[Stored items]
================================

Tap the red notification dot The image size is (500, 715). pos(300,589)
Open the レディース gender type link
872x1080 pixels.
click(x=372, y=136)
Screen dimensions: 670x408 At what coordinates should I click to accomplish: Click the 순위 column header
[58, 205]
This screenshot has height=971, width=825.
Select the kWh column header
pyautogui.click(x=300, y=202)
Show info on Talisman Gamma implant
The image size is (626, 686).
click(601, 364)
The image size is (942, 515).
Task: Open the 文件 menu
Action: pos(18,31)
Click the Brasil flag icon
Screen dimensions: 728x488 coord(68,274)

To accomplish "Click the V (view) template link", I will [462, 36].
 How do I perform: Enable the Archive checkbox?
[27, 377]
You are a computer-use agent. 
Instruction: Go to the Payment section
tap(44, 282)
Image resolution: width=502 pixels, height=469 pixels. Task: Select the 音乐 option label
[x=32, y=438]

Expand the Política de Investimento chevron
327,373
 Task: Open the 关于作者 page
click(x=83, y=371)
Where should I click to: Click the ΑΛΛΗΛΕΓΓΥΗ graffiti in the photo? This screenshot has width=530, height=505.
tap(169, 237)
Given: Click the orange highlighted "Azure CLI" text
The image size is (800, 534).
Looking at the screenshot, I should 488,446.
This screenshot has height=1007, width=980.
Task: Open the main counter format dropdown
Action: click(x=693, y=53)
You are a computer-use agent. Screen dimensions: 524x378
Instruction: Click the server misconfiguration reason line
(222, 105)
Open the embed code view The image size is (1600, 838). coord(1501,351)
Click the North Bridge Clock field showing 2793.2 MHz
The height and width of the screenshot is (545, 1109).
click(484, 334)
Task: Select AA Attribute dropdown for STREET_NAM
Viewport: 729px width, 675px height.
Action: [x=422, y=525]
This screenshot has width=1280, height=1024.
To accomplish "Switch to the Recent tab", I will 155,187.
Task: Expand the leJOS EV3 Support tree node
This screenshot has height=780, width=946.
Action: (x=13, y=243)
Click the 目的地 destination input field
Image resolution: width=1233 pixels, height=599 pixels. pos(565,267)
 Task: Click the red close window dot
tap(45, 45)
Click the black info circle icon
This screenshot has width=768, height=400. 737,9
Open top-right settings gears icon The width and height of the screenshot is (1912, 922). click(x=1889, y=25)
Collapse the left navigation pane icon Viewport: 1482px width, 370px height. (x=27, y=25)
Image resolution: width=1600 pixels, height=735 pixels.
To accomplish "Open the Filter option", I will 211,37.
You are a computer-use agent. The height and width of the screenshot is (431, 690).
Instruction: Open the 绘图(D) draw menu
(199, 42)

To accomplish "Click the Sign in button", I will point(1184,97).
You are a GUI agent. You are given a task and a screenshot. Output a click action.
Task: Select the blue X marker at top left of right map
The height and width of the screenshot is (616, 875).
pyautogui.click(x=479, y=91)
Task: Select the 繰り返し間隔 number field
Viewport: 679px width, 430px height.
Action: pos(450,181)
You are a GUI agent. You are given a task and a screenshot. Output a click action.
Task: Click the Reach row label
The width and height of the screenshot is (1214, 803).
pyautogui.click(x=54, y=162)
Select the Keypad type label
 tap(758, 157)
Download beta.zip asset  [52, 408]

================================

• **How to complete this task**
Give an exact copy of the lines from the one with "Viewport: 679px width, 430px height." through the end of the entries, both ends included.

• **Your solution**
Viewport: 679px width, 430px height.
Action: pos(450,181)
You are a GUI agent. You are given a task and a screenshot. Output a click action.
Task: Click the Reach row label
The width and height of the screenshot is (1214, 803).
pyautogui.click(x=54, y=162)
Select the Keypad type label
 tap(758, 157)
Download beta.zip asset  [52, 408]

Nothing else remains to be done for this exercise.